Re: Multi-line string extension

Guido.van.Rossum@cwi.nl
Mon, 18 Apr 1994 10:22:30 +0200

> Sorry, but nobody's gonna convince me I care how long it takes to
> catentate string literals. Don correctly (IMO) identified that as a
> side "bonus" at the start (or as a cup of soup <wink>).

Same here.

> Hey, if pointing out problems is rejecting, I'd never get out of bed in
> the morning <wink>.

Someone should write a Python program to scan comp.lang.python for
Petersisms like these :)

> As I understand [Jim's] proposal, it only goes so far as changing that to
>
> err('Each non-empty non-comment line in a substitution file must\n'
> 'contain exactly two words: an identifier and its replacement.\n'
> 'Comments start with a # character and end at end of line.\n'
> 'If an identifier is preceded with a *, it is not substituted\n'
> 'inside a comment even when -c is specified.\n' )
>
> And that leaves it just as irritating & error-prone to create, and
> especially to _modify_, as before. Multi-line informative msgs
> frequently need to be reformatted as programs change (to add, remove,
> delete, or rephrase information), and all the quotes, and backslashes (if
> it weren't in an unclosed paren structure like the above is), and escaped
> newlines make that a pain in the butt even for a measly 5-line example.
> Even tools _designed_ for reformatting (like the Emacs fill-region) can't
> cope with all the syntactic noise, in any of the 3 variations above.
>
> I would like something better than that, & I believe this kind of thing
> was the actual thrust of Don's original proposal too. Ugly as it is, the
> following would be a major improvement (as would be Don's suggestion):
>
> err(
> "Each non-empty non-comment line in a substitution file must
> contain exactly two words: an identifier and its replacement.
> Comments start with a # character and end at end of line.
> If an identifier is preceded with a *, it is not substituted
> inside a comment even when -c is specified.
> " )

Now you've done it. You've convinced me that we need a way to write
long strings without any embedded syntax for newlines. I think the
reference to Emacs fill-region (which I use all the time) did it.

> Entering & reformatting text blocks written in this style is pleasant;
> _reading_ them is pleasant in the interior, but icky at the boundaries.

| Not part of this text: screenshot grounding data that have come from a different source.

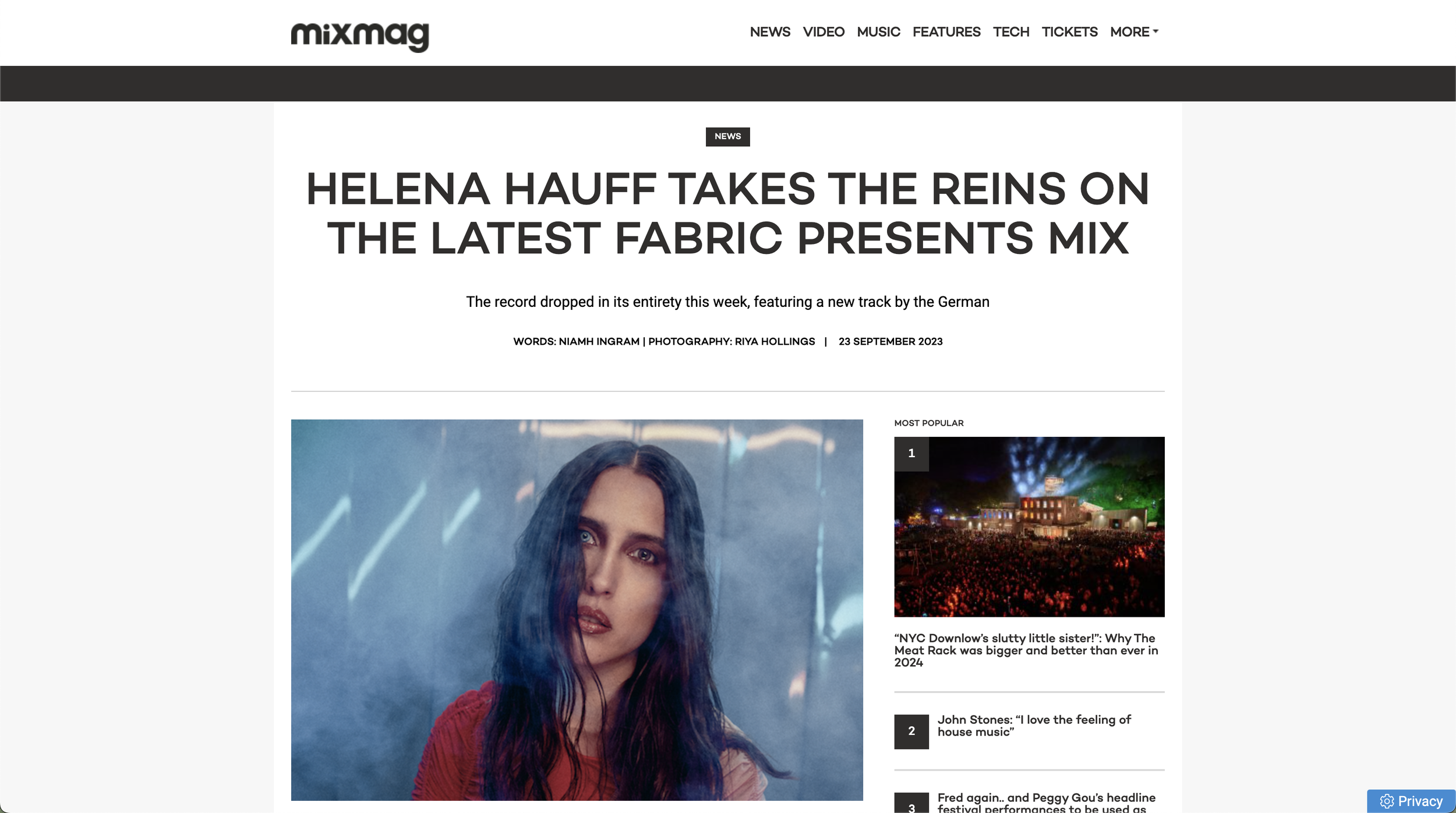Click the number 1 ranking badge

pyautogui.click(x=911, y=454)
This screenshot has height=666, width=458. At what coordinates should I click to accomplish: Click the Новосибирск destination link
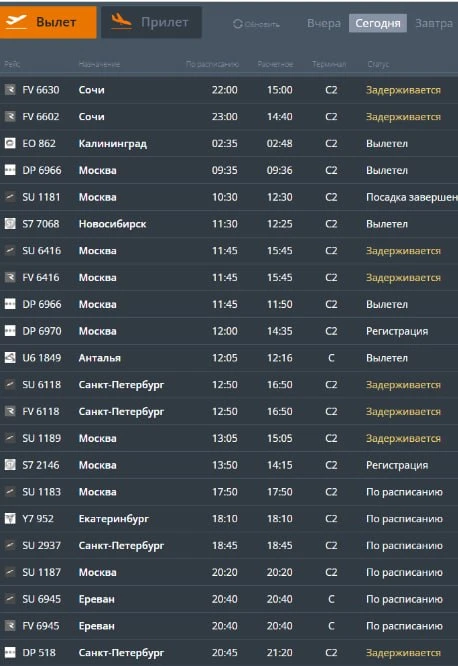pos(112,224)
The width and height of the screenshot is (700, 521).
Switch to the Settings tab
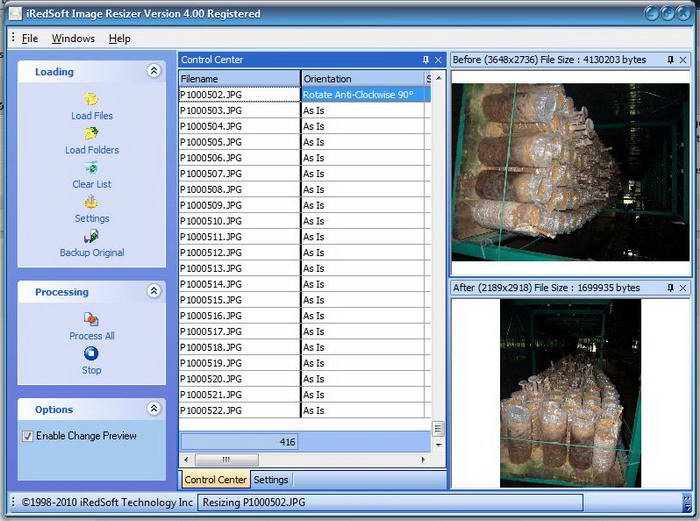click(x=271, y=480)
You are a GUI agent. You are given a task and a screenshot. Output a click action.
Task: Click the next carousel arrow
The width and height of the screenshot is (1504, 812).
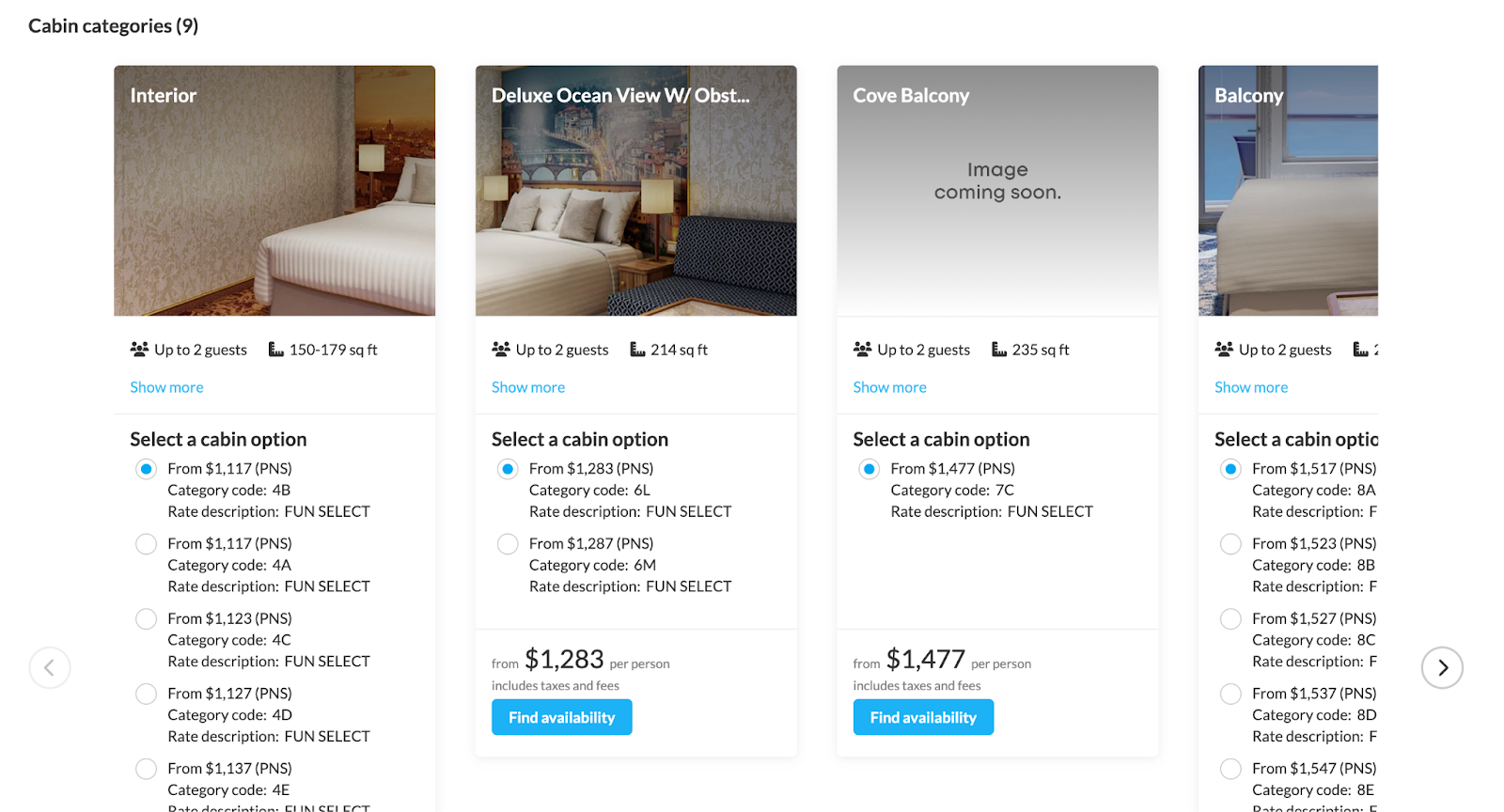click(x=1442, y=668)
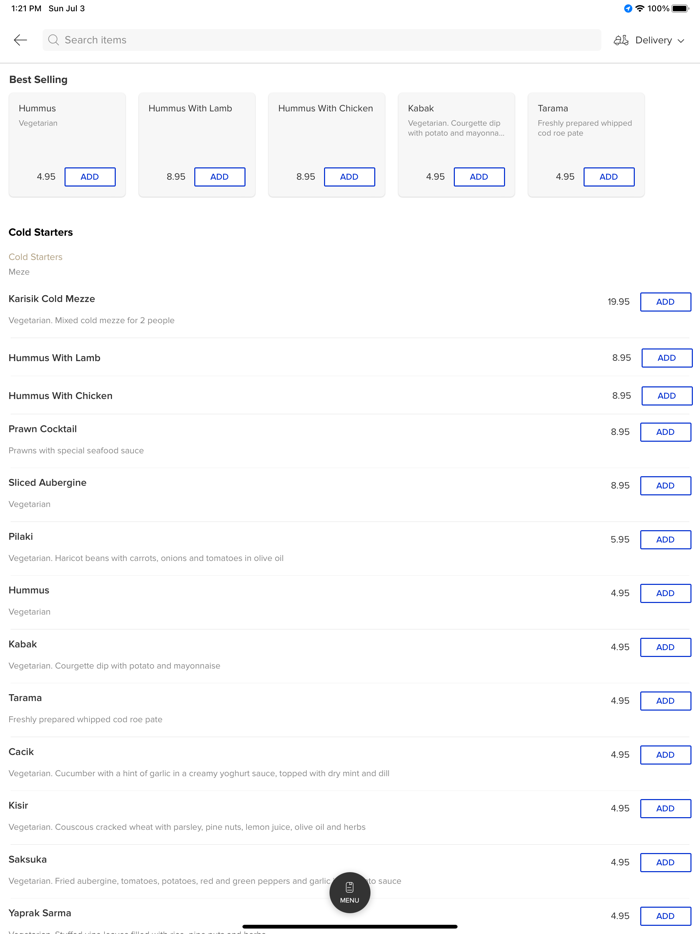Tap the location services icon in status bar
This screenshot has height=934, width=700.
click(628, 9)
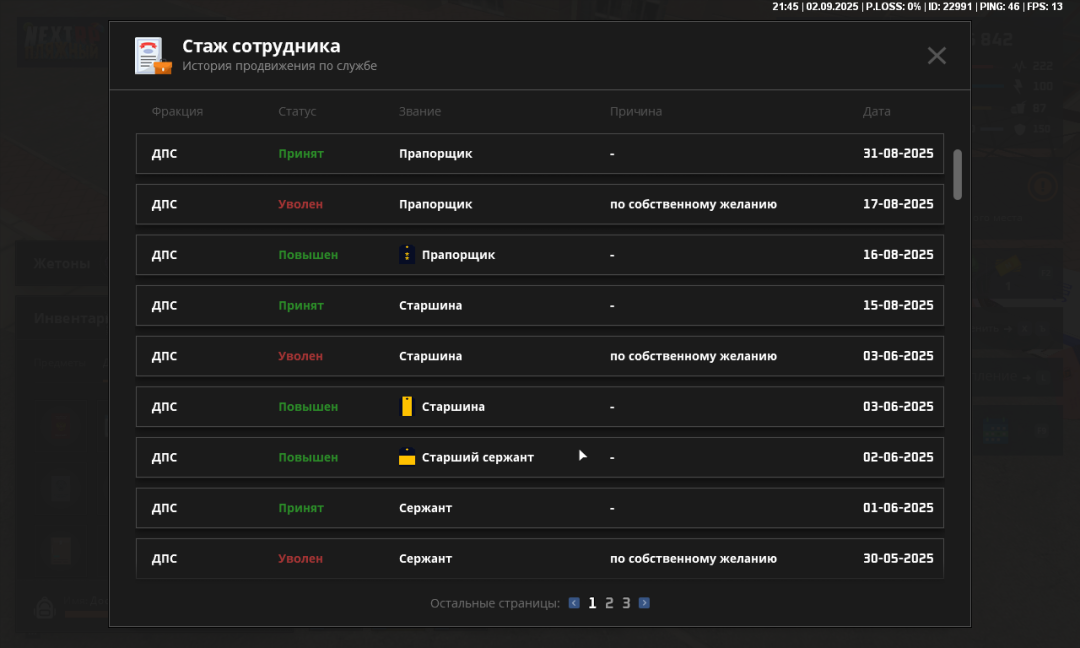Select the Уволен entry dated 17-08-2025

(539, 204)
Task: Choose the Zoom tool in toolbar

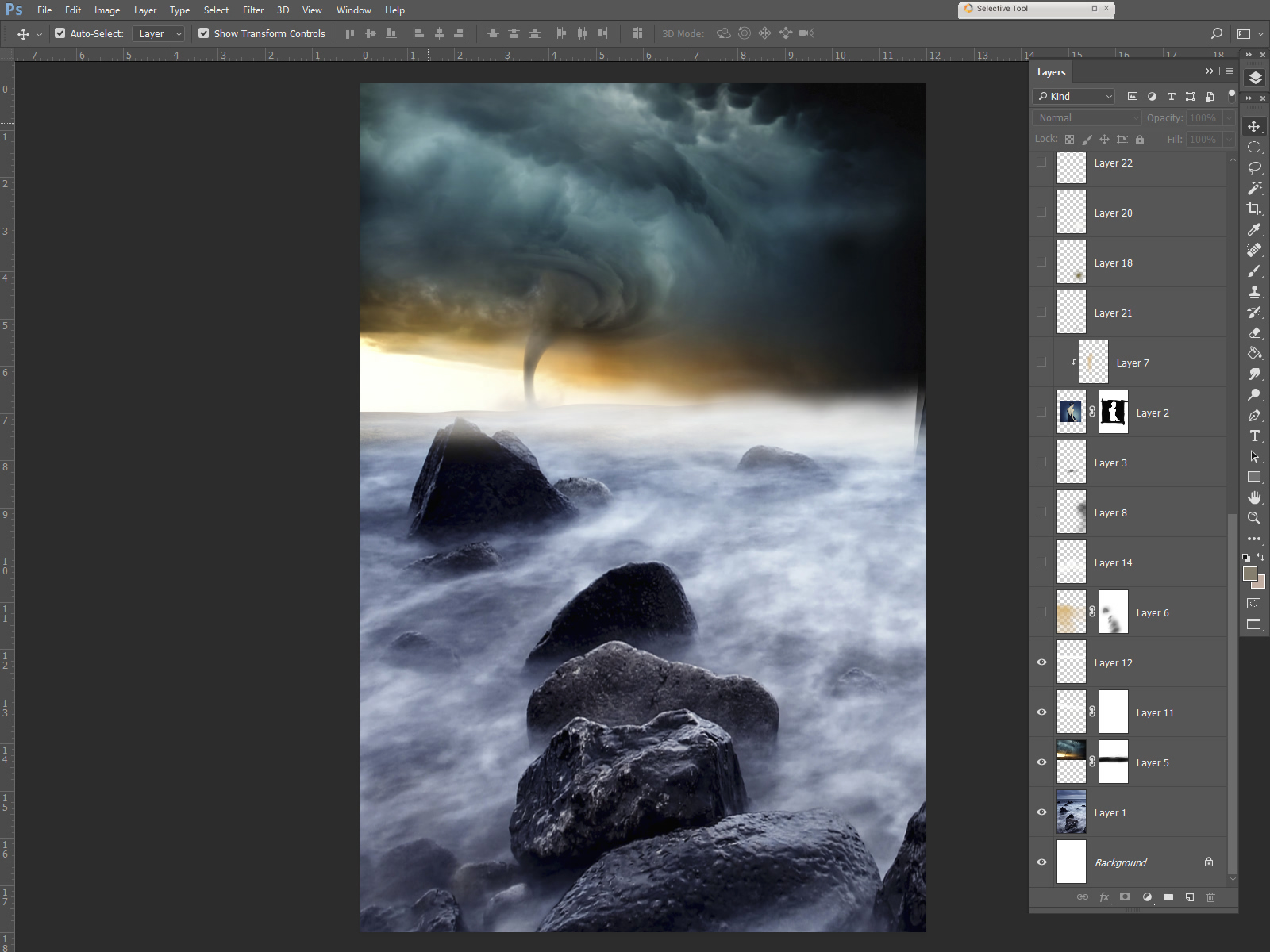Action: tap(1254, 518)
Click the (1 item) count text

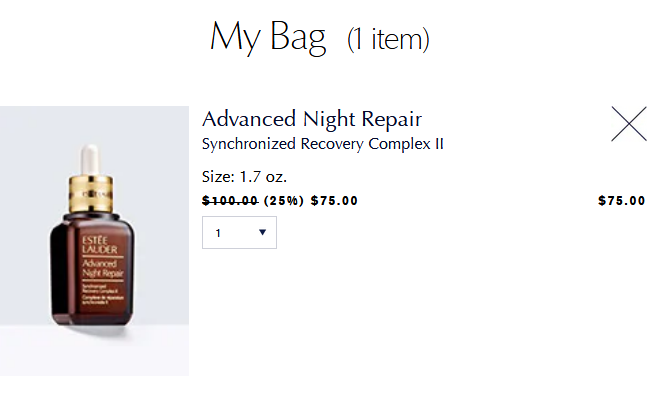tap(388, 39)
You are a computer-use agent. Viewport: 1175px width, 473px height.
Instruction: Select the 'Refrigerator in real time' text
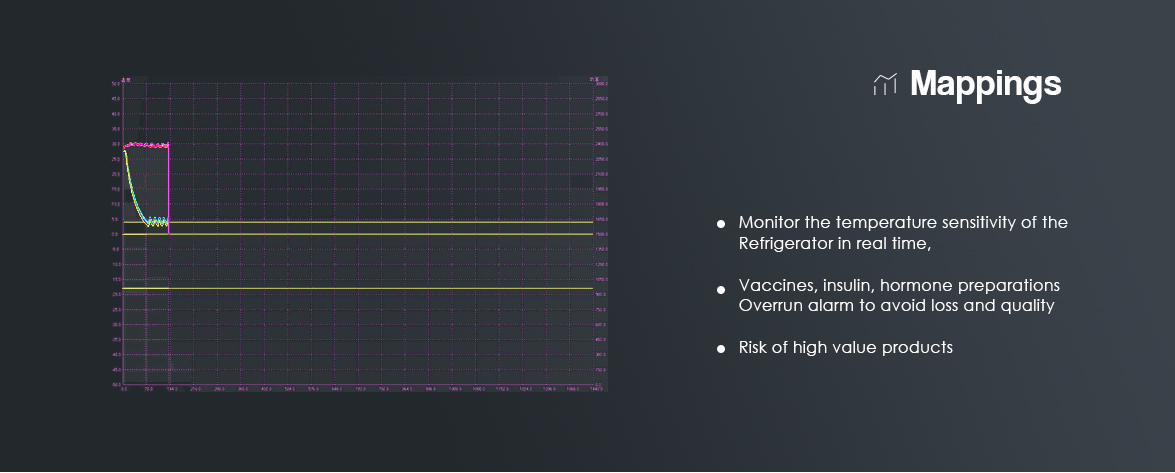point(834,244)
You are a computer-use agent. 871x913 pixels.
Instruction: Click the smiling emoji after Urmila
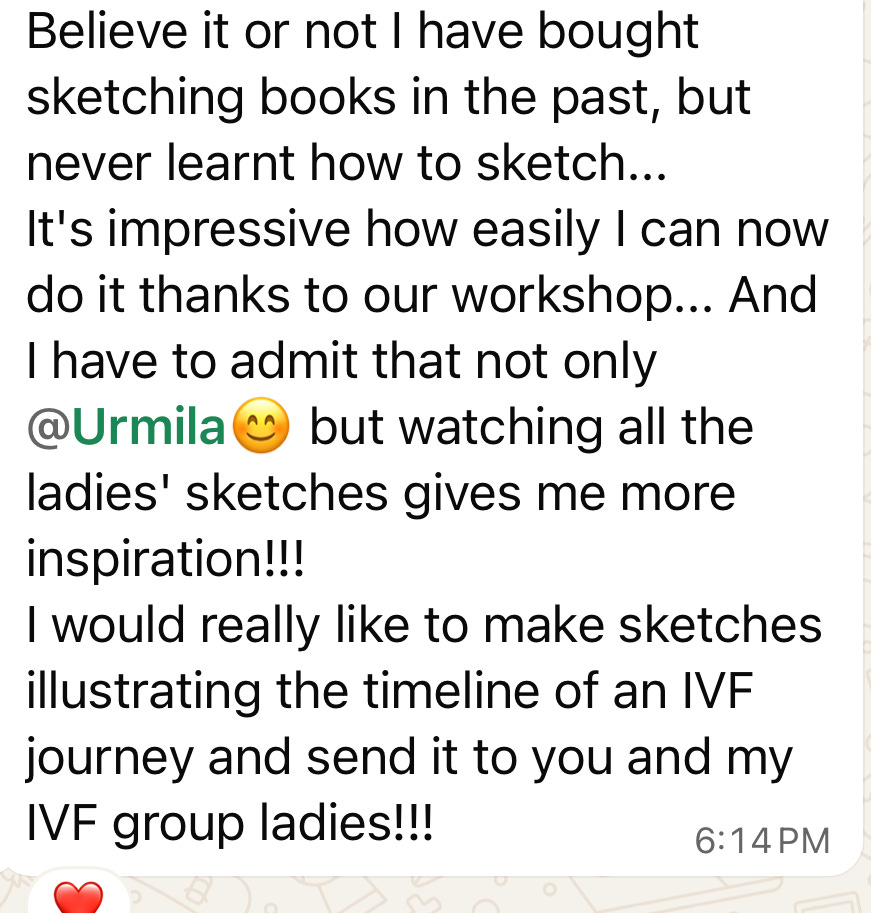click(x=261, y=426)
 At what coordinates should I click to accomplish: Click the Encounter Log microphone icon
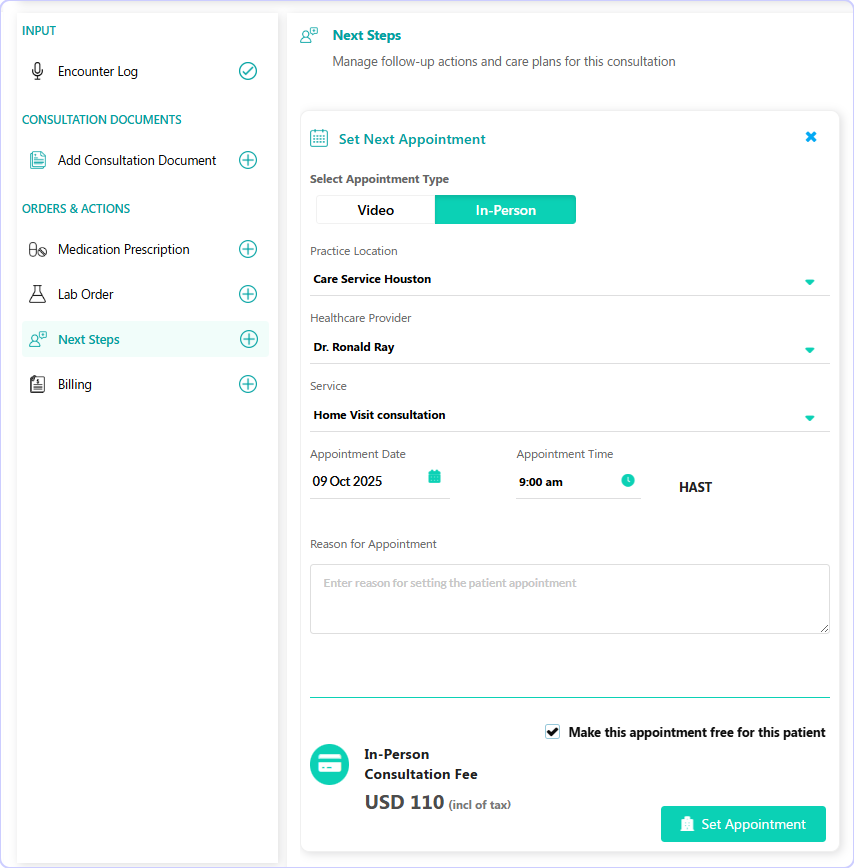click(37, 71)
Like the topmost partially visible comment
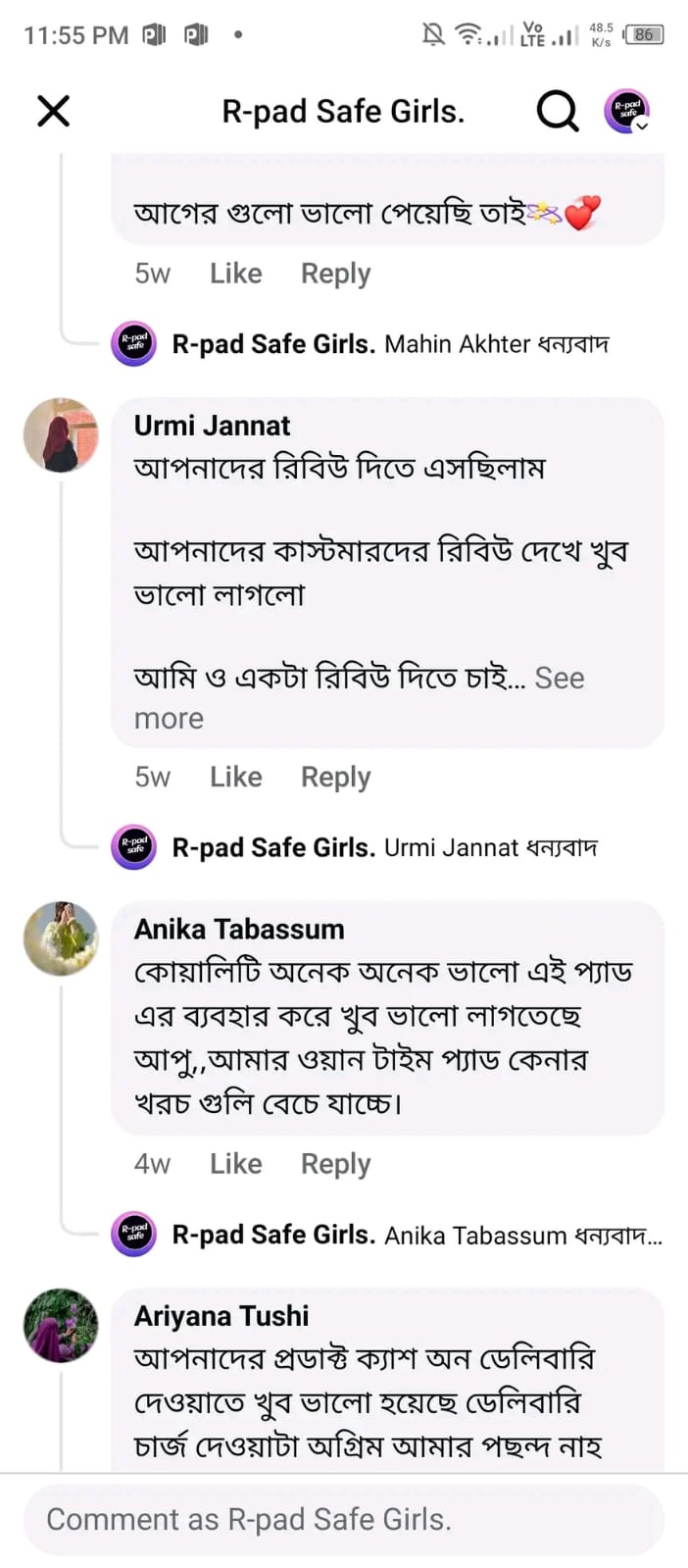The image size is (688, 1568). 235,274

And so is the Perl style "here" document. The advantage of that is
that it's less likely that a missing end quote confuses you. One
(ugly?) alternative that comes to my own mind is triple quotes, e.g.:

err(
"""Each non-empty non-comment line in a substitution file must
contain exactly two words: an identifier and its replacement.
Comments start with a # character and end at end of line.
If an identifier is preceded with a *, it is not substituted
inside a comment even when -c is specified.
""")

> [...] over the long run, you'll be happier if you leave initial
> codegen as stupid as possible [...]

I'm happy with that, since I can leave writing the optimizer to
someone else :-)

> BTW, constant-folders in general don't buy much, unless [...]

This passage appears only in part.